The Book Spy by Alan Hlad

Just when I think I can’t possibly find anything new in a WW11 novel, here comes Alan Hlad to prove me wrong.

It’s 1942 and Maria Alves is working with microfilm in the New York Public Library. She’s fluent in six languages and is anxious to do something vitally important to help the war effort in Europe. She is determined to serve in the OSS (Office of Strategic Services)

Maria is sent to Lisbon, Portugal and poses as an American official where she collects materials for the Library of Congress. She’s definitely become a spy. Exciting and yet oh-so dangerous.

Scanning the shelves of a local bookstore in Lisbon, she meets bookstore owner, Tiago Soares, who has an agenda of his own. His family is part Jewish and he’s risking life and limb to provide Jewish refugees with forged passports and visas. Then they can sail away to freedom in the U.S.

The character of Maria is based on a real double agent. The story comes from the real-life librarians recruited by the OSS.

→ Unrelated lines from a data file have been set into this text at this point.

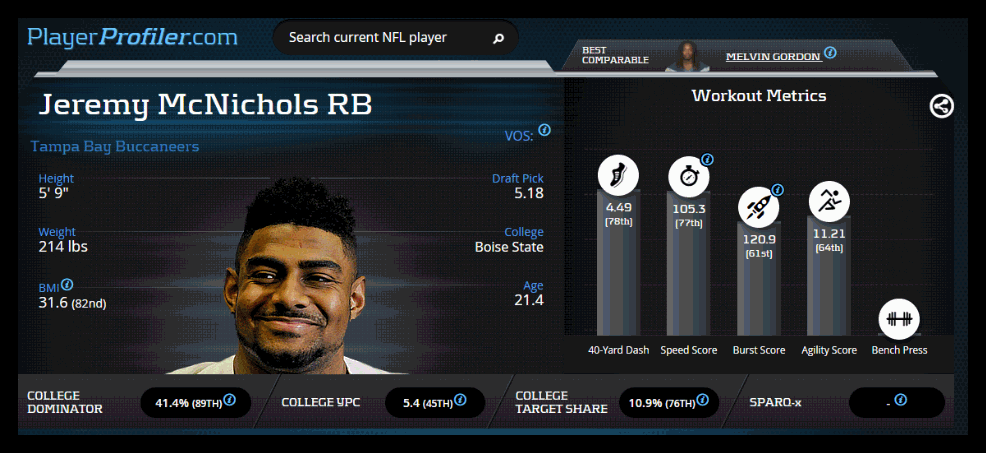Open info badge on Speed Score icon
The image size is (986, 453).
707,160
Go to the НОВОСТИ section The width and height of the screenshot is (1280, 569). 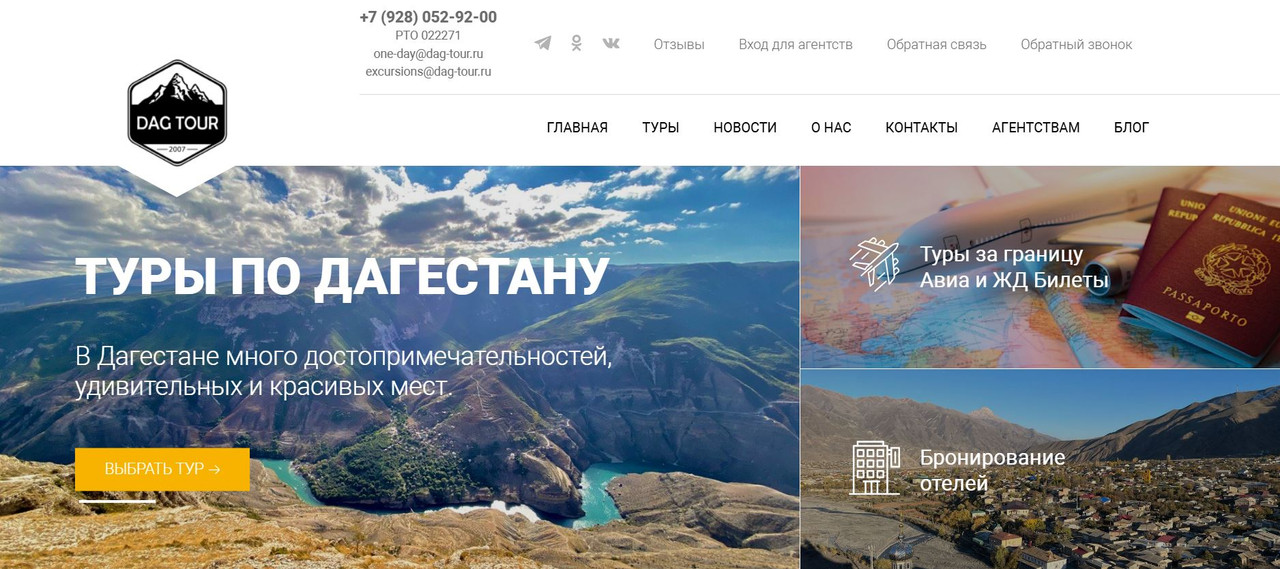tap(745, 128)
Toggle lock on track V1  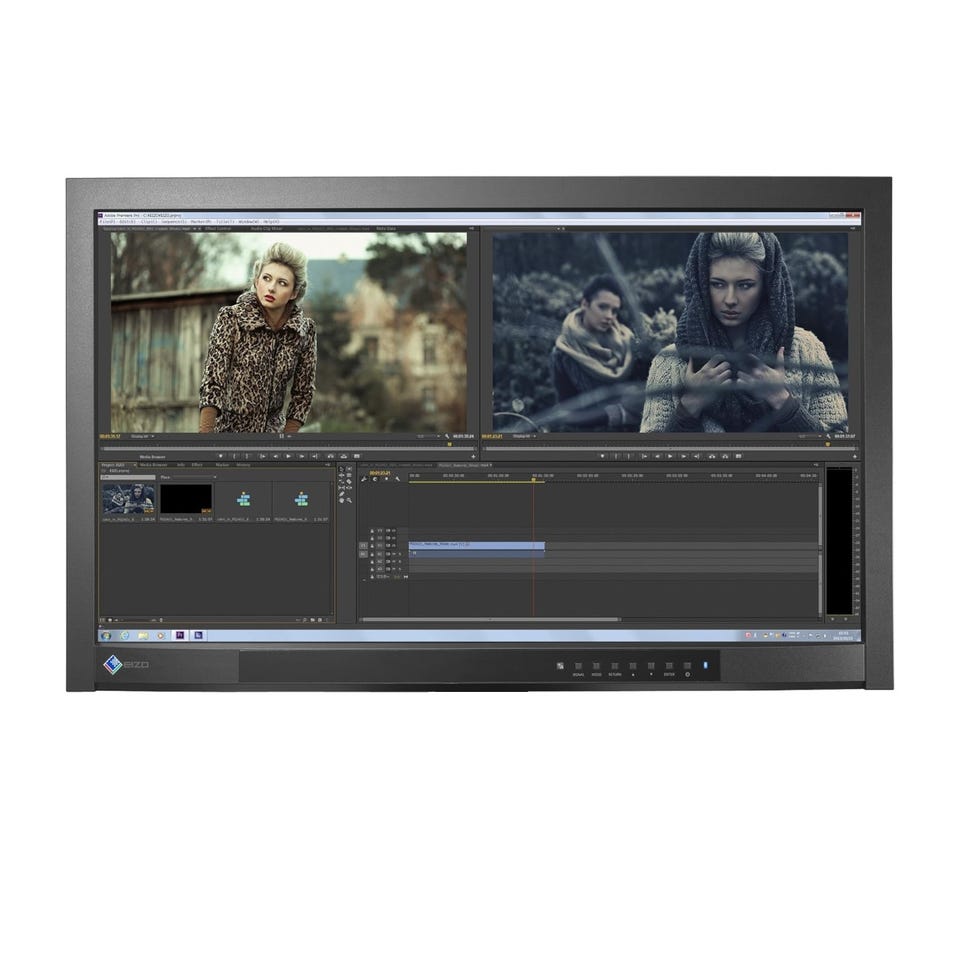pos(372,546)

The author’s note at the end of the novel will definitely supply you with juicy information that actually happened. This story kept me on the edge of my seat, feeling as if I were just a heartbeat away from destruction. Unputdownable.

Portugal was not the only country that stayed neutral during WW11. Add to the mix: Switzerland; Sweden; Ireland; Liechtenstein; Afghanistan; Latvia; Andorra; Lithuania; Yemen; and Estonia. And I’m sure I’ve missed one or two. What a list!

My physical review copy was provided by the Kensington Publishing Corporation in exchange for an honest review. I truly loved it! WW11 readers, you will rejoice.